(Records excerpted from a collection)

^^^^

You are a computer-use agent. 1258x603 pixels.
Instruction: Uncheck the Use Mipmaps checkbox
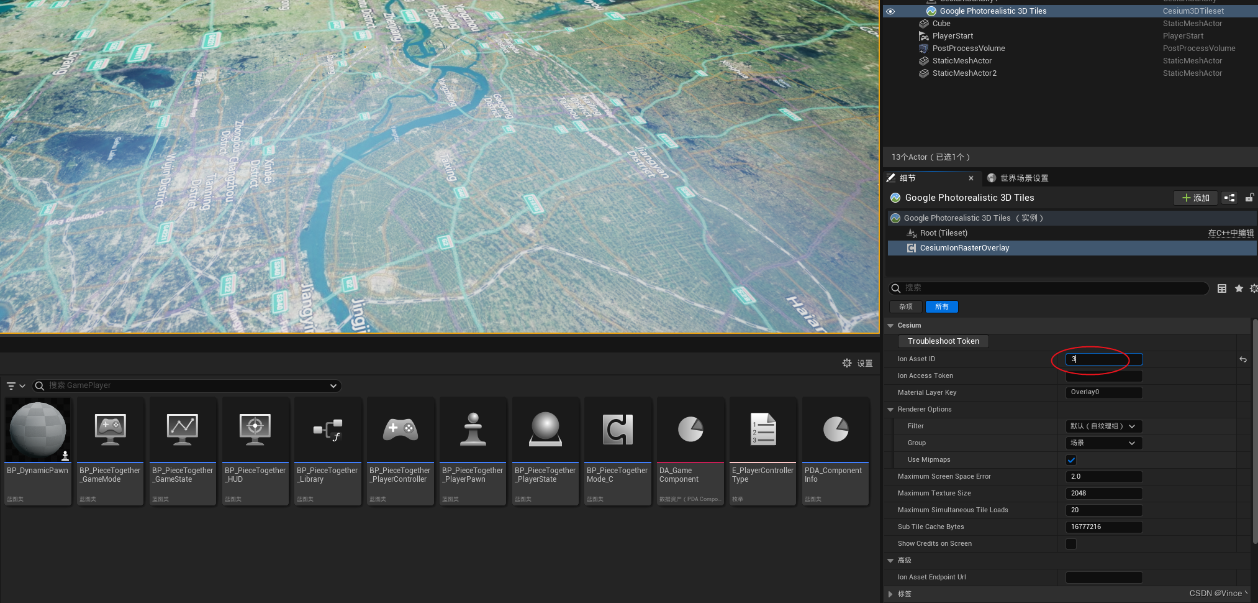pos(1070,460)
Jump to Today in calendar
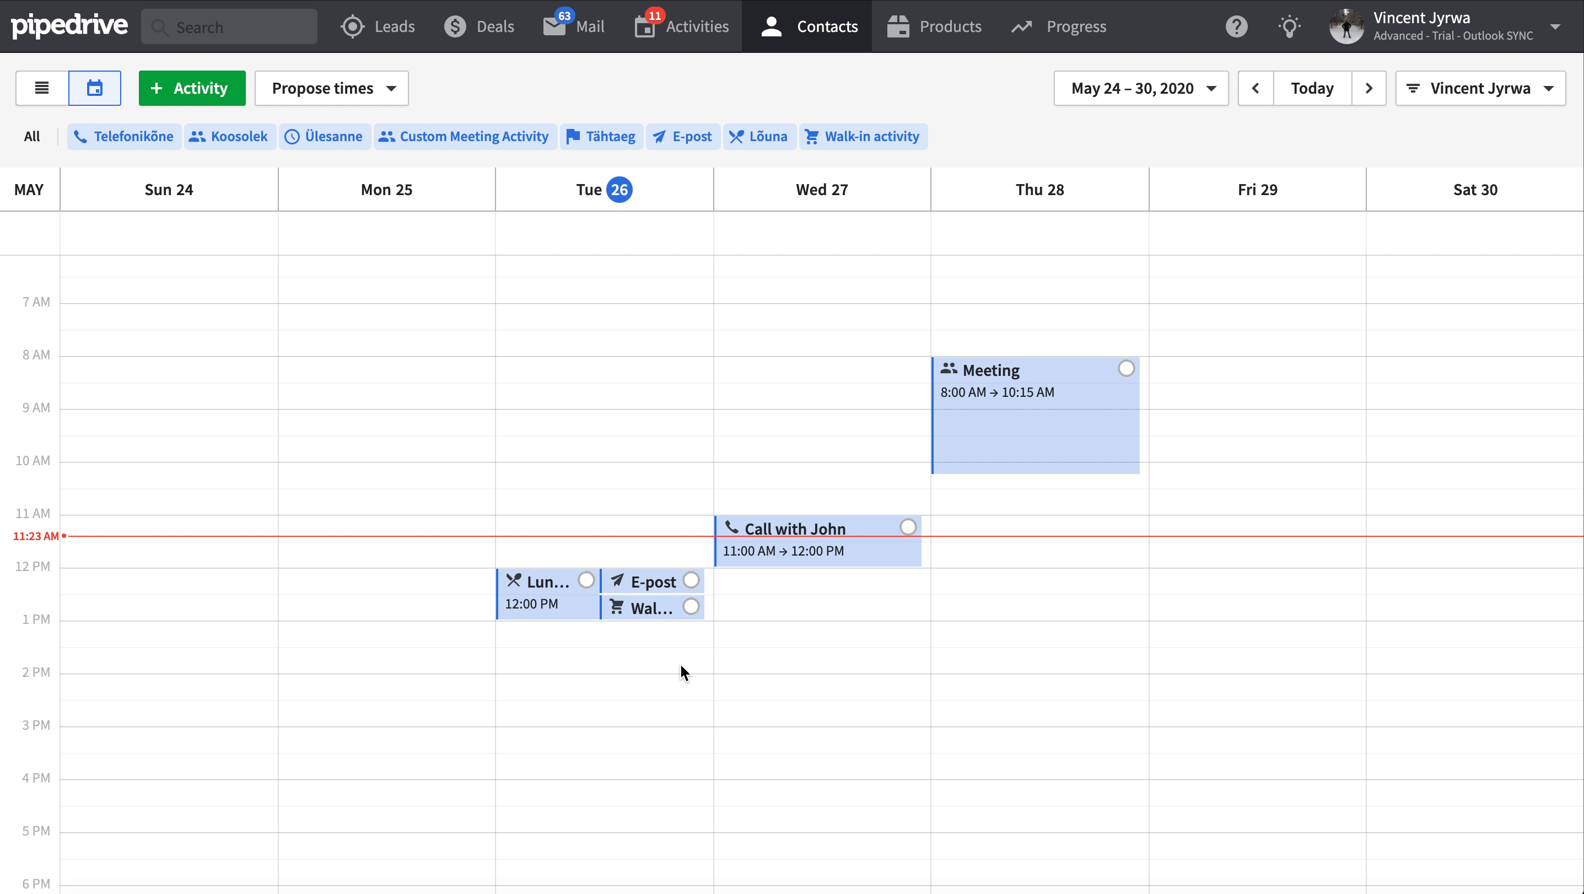The width and height of the screenshot is (1584, 894). click(1312, 88)
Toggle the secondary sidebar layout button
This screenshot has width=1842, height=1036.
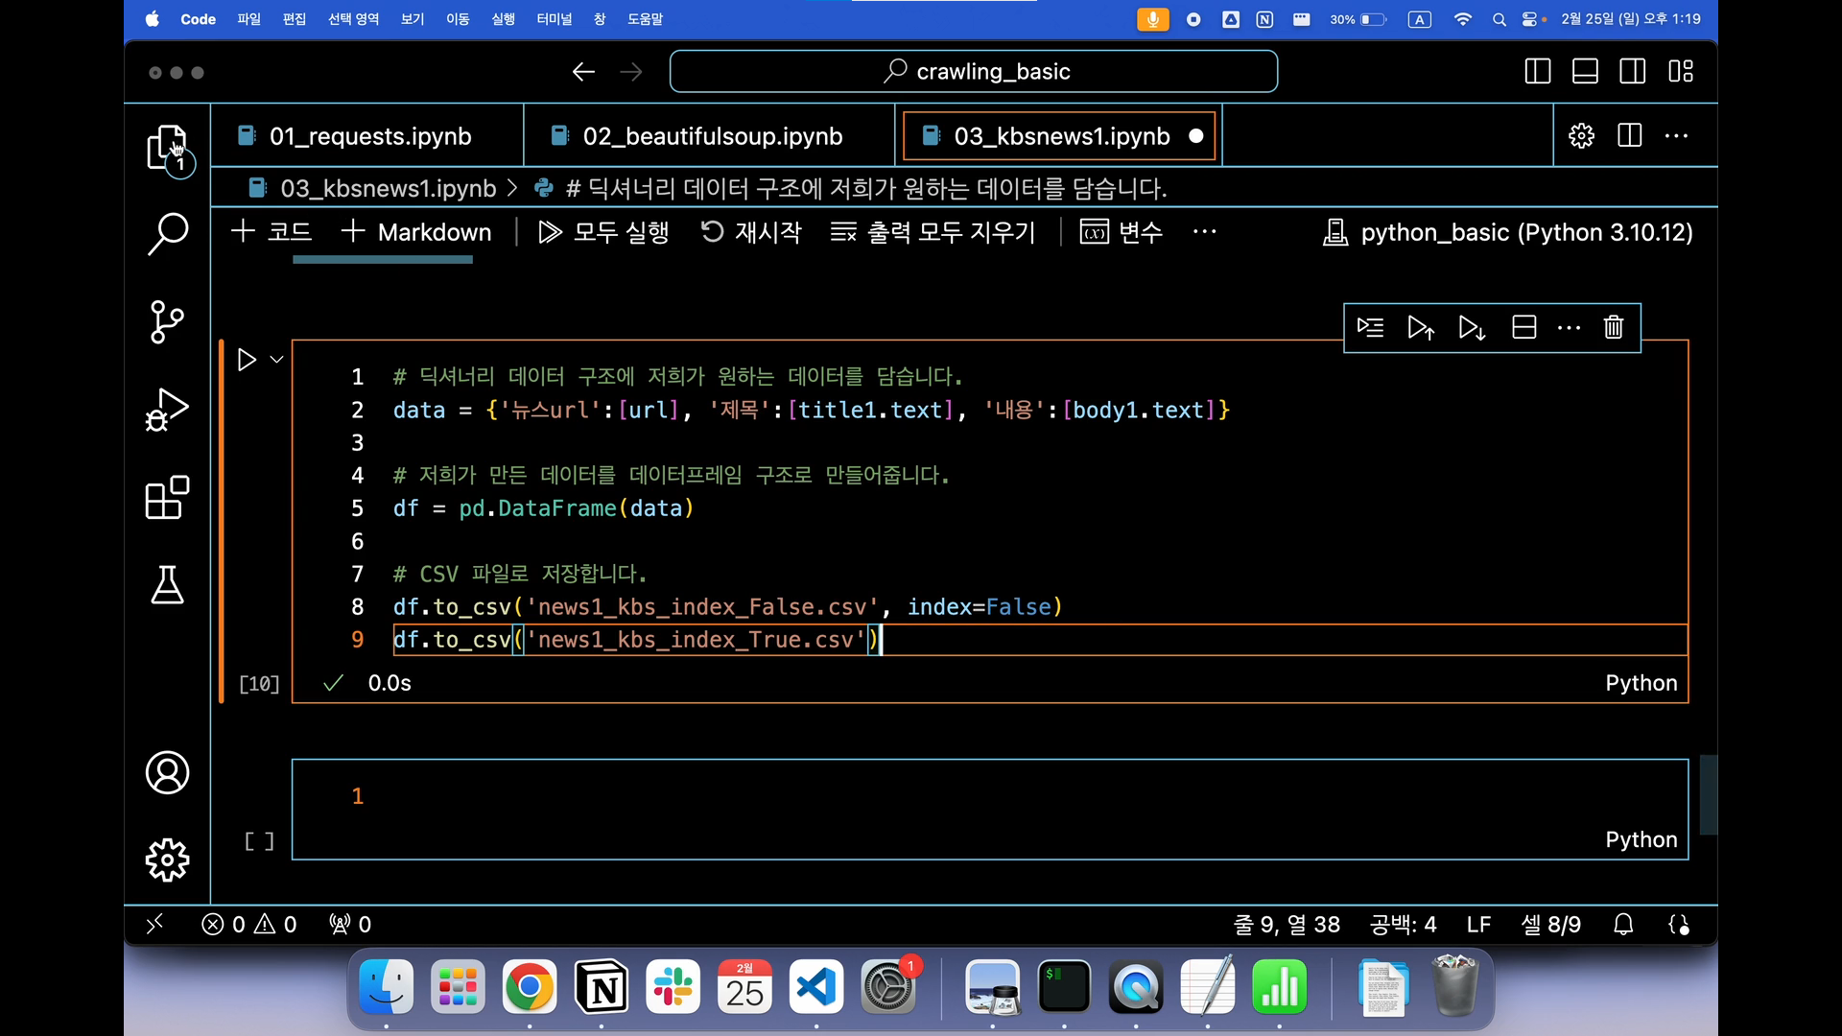pyautogui.click(x=1632, y=72)
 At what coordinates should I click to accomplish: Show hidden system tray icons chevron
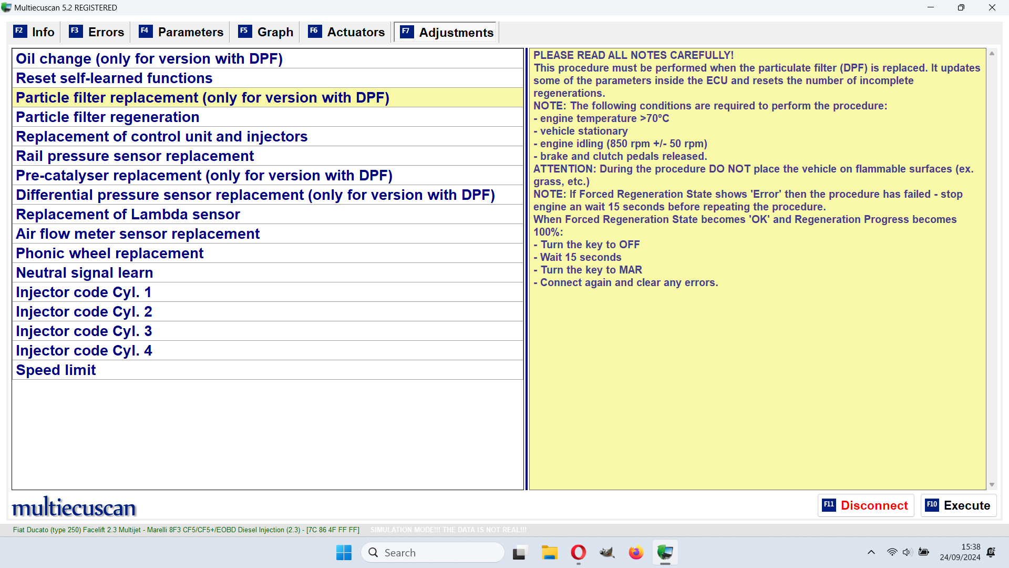pyautogui.click(x=871, y=552)
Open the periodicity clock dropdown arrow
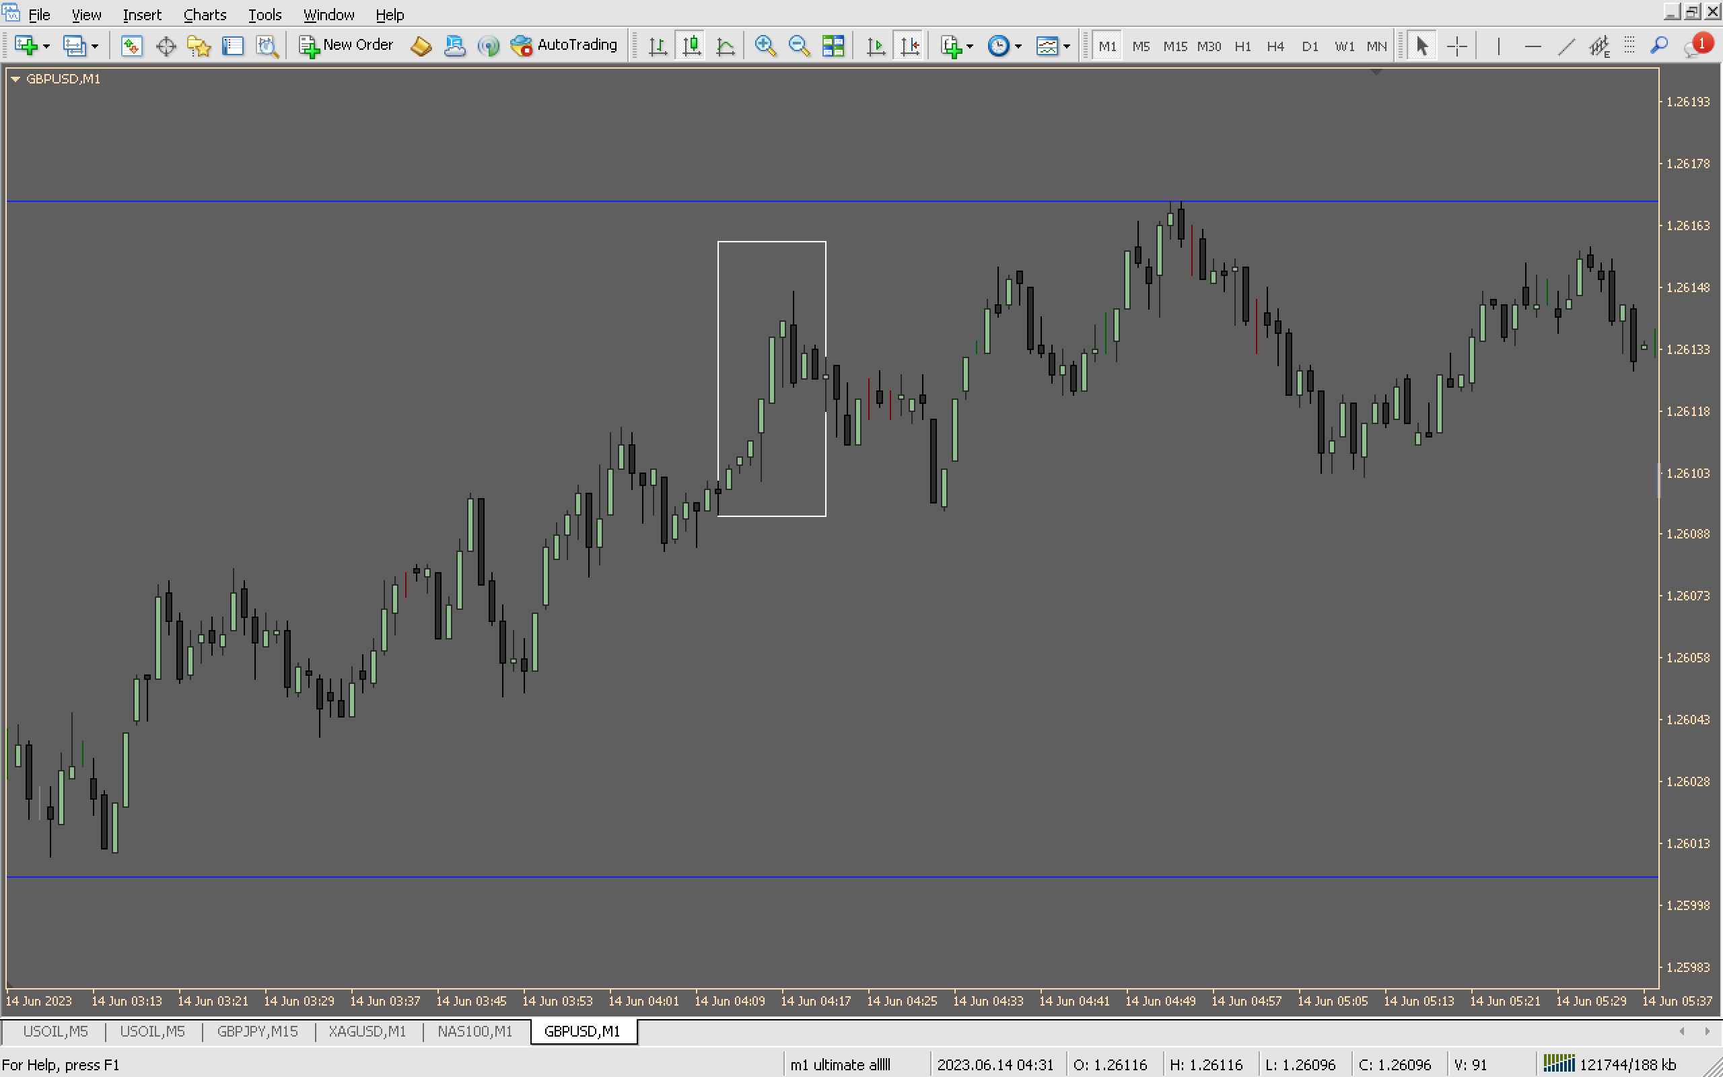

^^^^

■ Goal of the exercise:
Copy every line above exactly, leaving no picture in the copy.

■ Reply to the exercise:
You are a computer-use agent. 1258x603 pixels.
Instruction: Uncheck the Use Mipmaps checkbox
pos(1070,460)
Jump to Today in calendar
The width and height of the screenshot is (1584, 894). click(1312, 88)
Toggle the secondary sidebar layout button
This screenshot has width=1842, height=1036.
pyautogui.click(x=1632, y=72)
 At what coordinates should I click to accomplish: Show hidden system tray icons chevron
pyautogui.click(x=871, y=552)
Open the periodicity clock dropdown arrow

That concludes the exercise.